**Request:** Reproduce each of the records below word for word, leaving out the pictures.

**Data shown:**
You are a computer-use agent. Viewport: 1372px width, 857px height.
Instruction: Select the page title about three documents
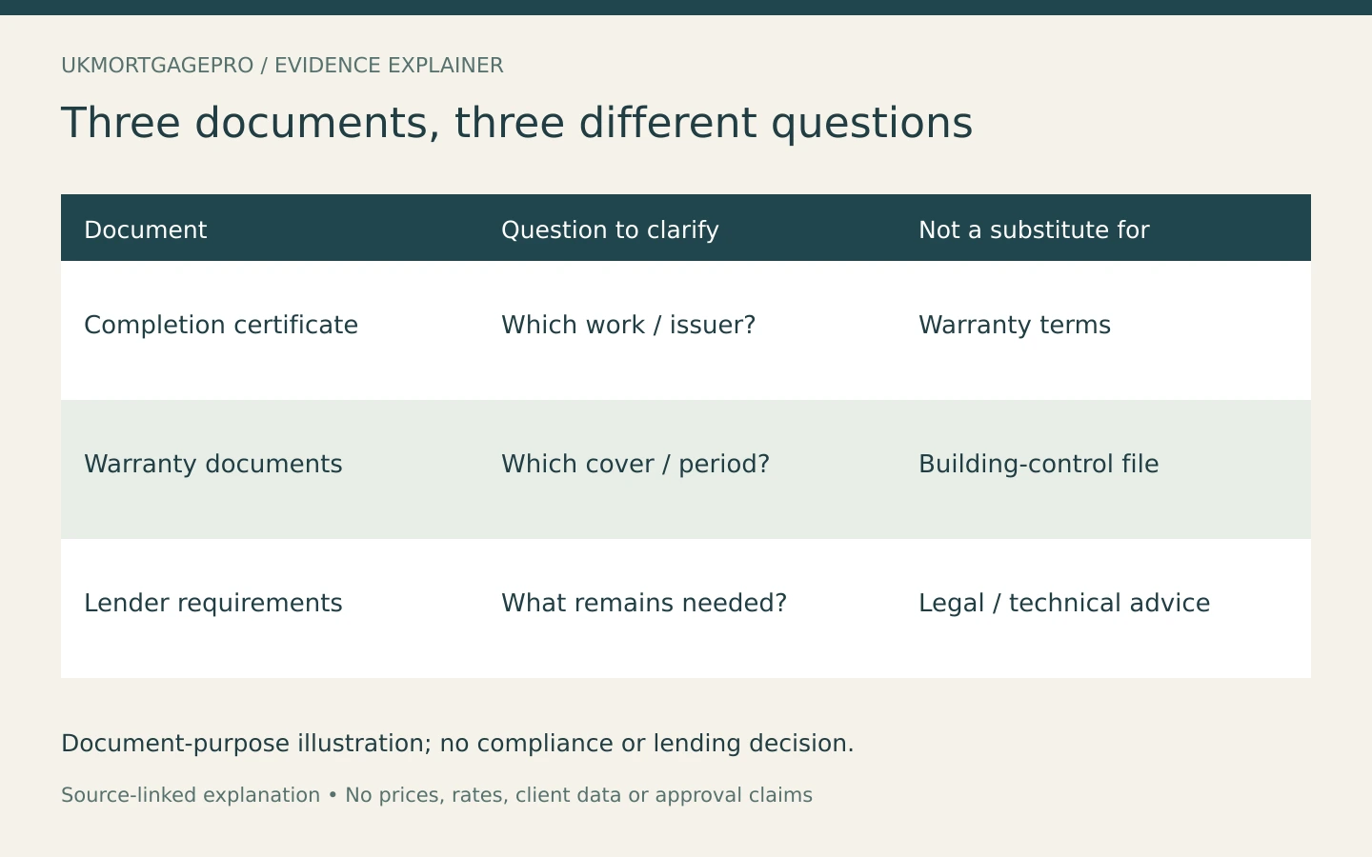point(516,124)
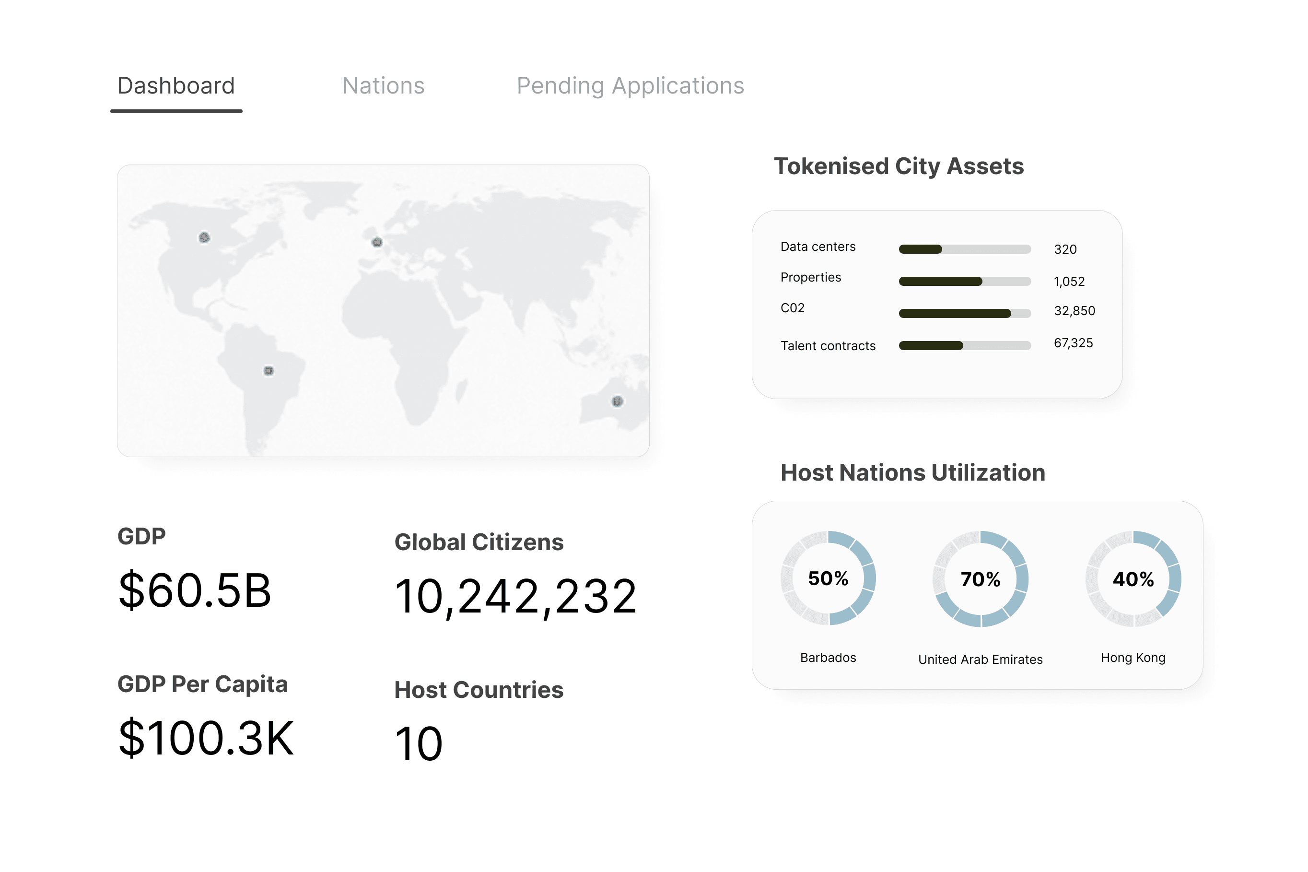Click the Host Countries value 10
This screenshot has width=1308, height=872.
[418, 744]
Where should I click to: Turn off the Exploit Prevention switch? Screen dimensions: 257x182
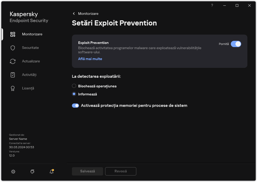[236, 44]
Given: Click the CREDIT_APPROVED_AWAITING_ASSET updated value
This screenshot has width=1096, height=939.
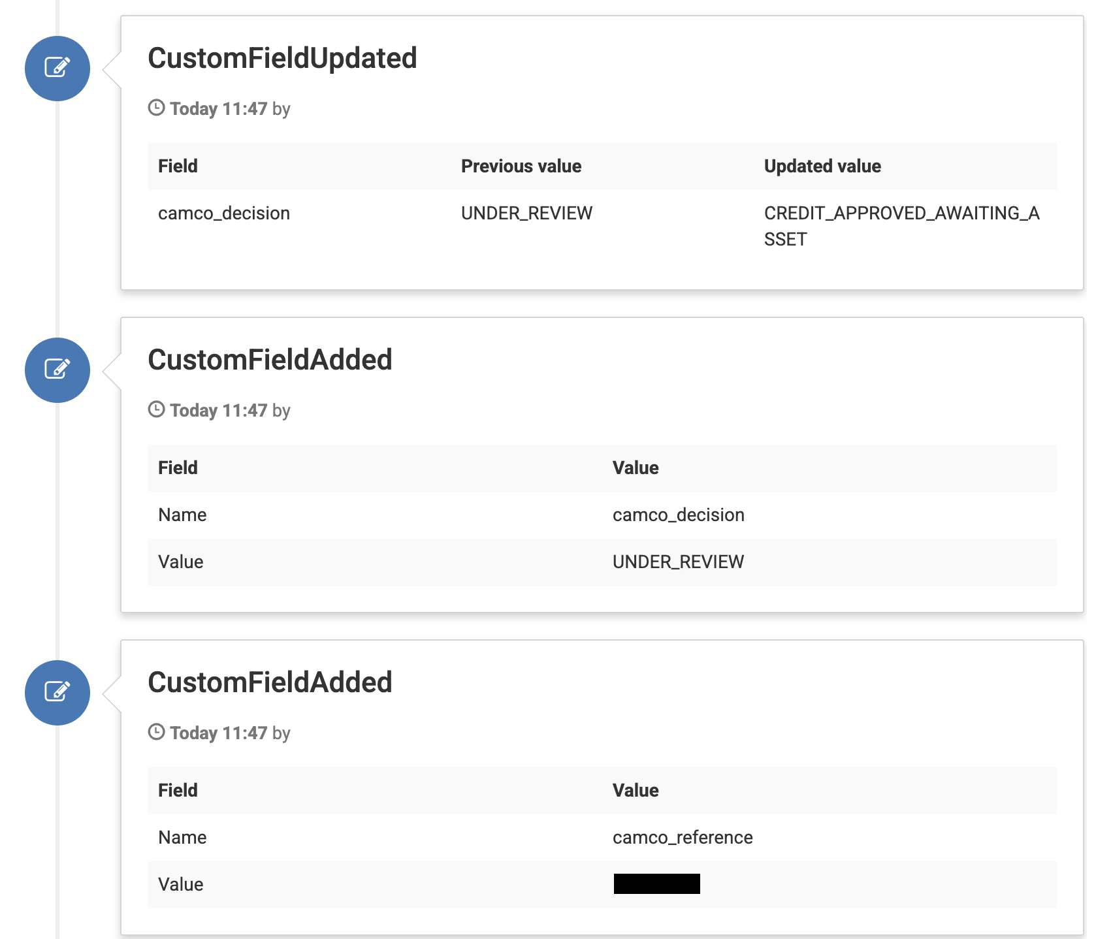Looking at the screenshot, I should (902, 225).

**Output below:**
You are a computer-use agent. Viewport: 1372px width, 857px height.
Instruction: Select the page title about three documents
point(516,124)
Click the Host Countries value 10
This screenshot has width=1308, height=872.
[418, 744]
Where should I click to: Turn off the Exploit Prevention switch? Screen dimensions: 257x182
[236, 44]
Given: Click the CREDIT_APPROVED_AWAITING_ASSET updated value
This screenshot has width=1096, height=939.
Looking at the screenshot, I should (902, 225).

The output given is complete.